ING Bank lowered its Philippine growth forecast to 4.7% (from 4.8% previously) for this year and to 4.5% (from 4.7%) for 2024. Both estimates are below the government’s 6-7% and 6.5-8% target for 2023 and 2024, respectively.
The driving force behind action is limitations in supply and tensions between different countries.
According to Mr. Terosa, in the Philippines, businesses and investments are more affected by increases in interest rates than consumers. As a result, the overall impact of rate hikes on the country’s economic growth is typically negative. It seems that the adverse effects of higher interest rates and inflation can persist in the long run.
Headline inflth consecutive month of inflation growth
Inflation continued to increase for the second month in a row, reaching 6.1% in September compared to 5.3% in August due to a rise in food and transportation expenses. This marks the 18th consecutive month of inflation growth.th Python
This marks the consecutive month in which Python has been used.fl
Inflation has surpassed the central bank’s intended range of 2-4%, with an average of 6.6% so far this year.
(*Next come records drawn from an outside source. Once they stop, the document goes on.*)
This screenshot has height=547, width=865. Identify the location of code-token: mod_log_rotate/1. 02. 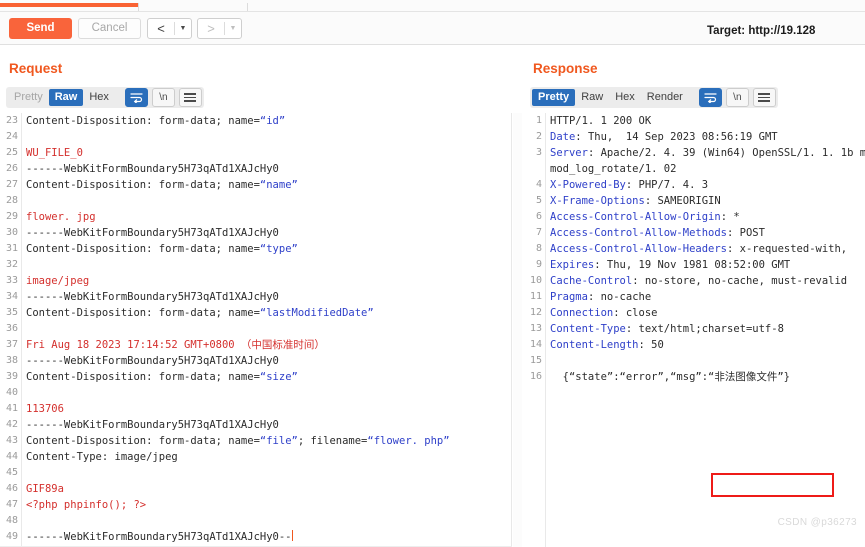
(614, 169).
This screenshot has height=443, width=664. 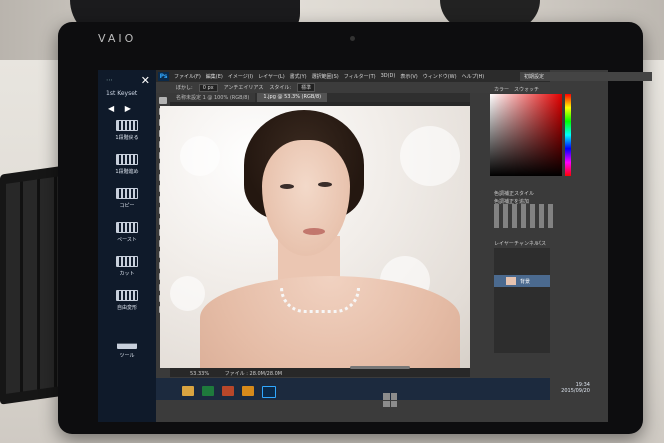 What do you see at coordinates (127, 138) in the screenshot?
I see `keyset-undo-label: 1段階戻る` at bounding box center [127, 138].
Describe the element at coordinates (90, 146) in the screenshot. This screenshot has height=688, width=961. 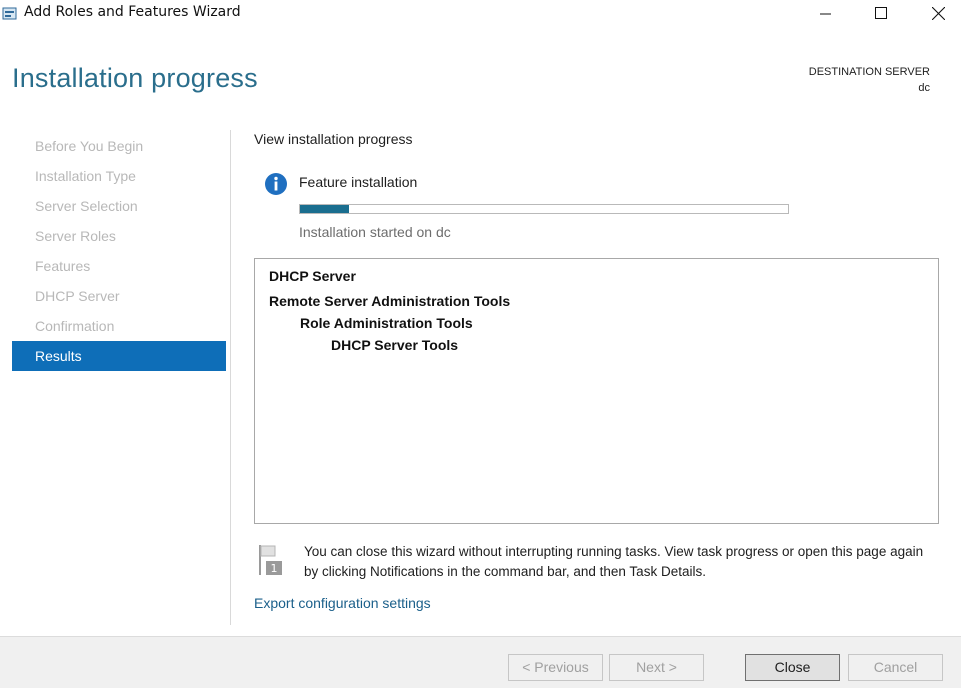
I see `nav-item-before-you-begin: Before You Begin` at that location.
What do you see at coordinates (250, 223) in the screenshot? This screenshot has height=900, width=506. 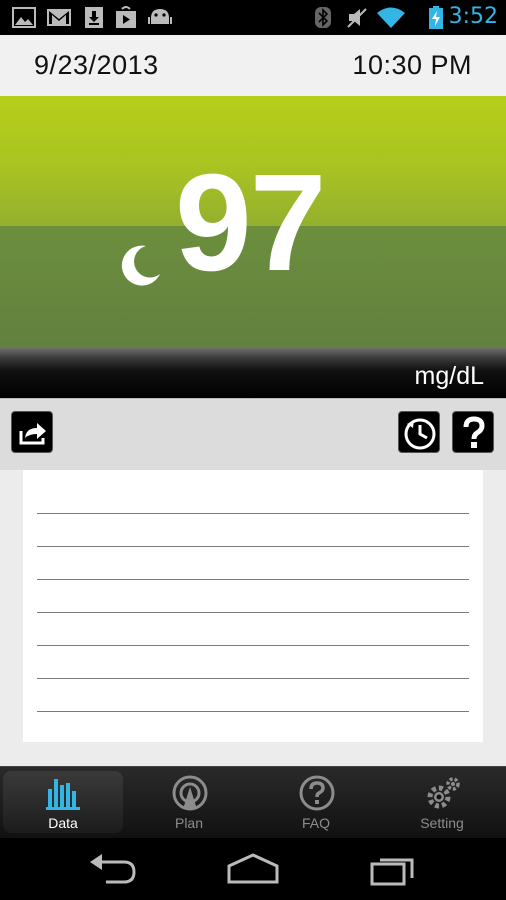 I see `glucose-value: 97` at bounding box center [250, 223].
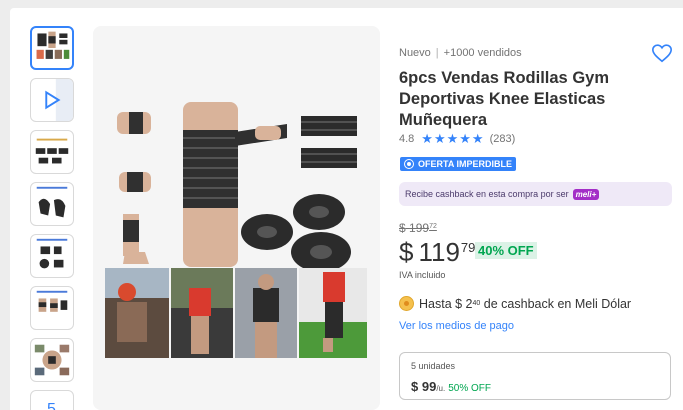  I want to click on play-icon, so click(59, 100).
In 2024, the expectation is for the US Federal Reserve to not increase interest rates and for the peso to maintain its stability against the dollar. This is not currently factored in by market participants.
“As 2023 comes to a close, any increase in interest rates today would only affect 2024.”flation outlook. is a professor who has contributed significantly to the
field of economics
We think that Mr. Remolona has made significant contributions to the field of economics as a professor.
They are likely to raise interest rates soon, potentially after October.fl
The speaker mentioned that the potential increase in the Federal Reserve’s interest rate or the upcoming November meeting of the BSP may impact the market report.
Mr. Mapa stated that any increase in interest rates would showcase the BSP’s dedication to combating inflation, stabilizing inflation forecasts, and controlling secondary effects by eliminating demand-driven pressures.
According to Mr. Terosa, the ongoing increase in prices could potentially lead the Philippine central bank to raise rates.
In addition to increasing rates, the government should seek out ways to maintain consistency in the production and distribution of important goods, he stated.
In response to increasing costs of food and fuel, Senior Economist Radhika Rao of DBS Bank warned that there could be potential disruptions to inflation expectations.
“We anticipate a period of inactivity until the end of the year, but the likelihood of a sudden interest rate increase outside of the scheduled review has risen due to the recent inflation report and potential risks from weather affecting food prices.”flation,” she said.
She mentioned that the FOMC meeting in November may influence the BSP’s decisions on when and how likely they are to tighten their policies.
The Federal Reserve of the United States decided to maintain the target Fed funds rate at 5.25-5.5% during their meeting in the previous month. The FOMC has a meeting scheduled for October 31st to November 1st to review policy.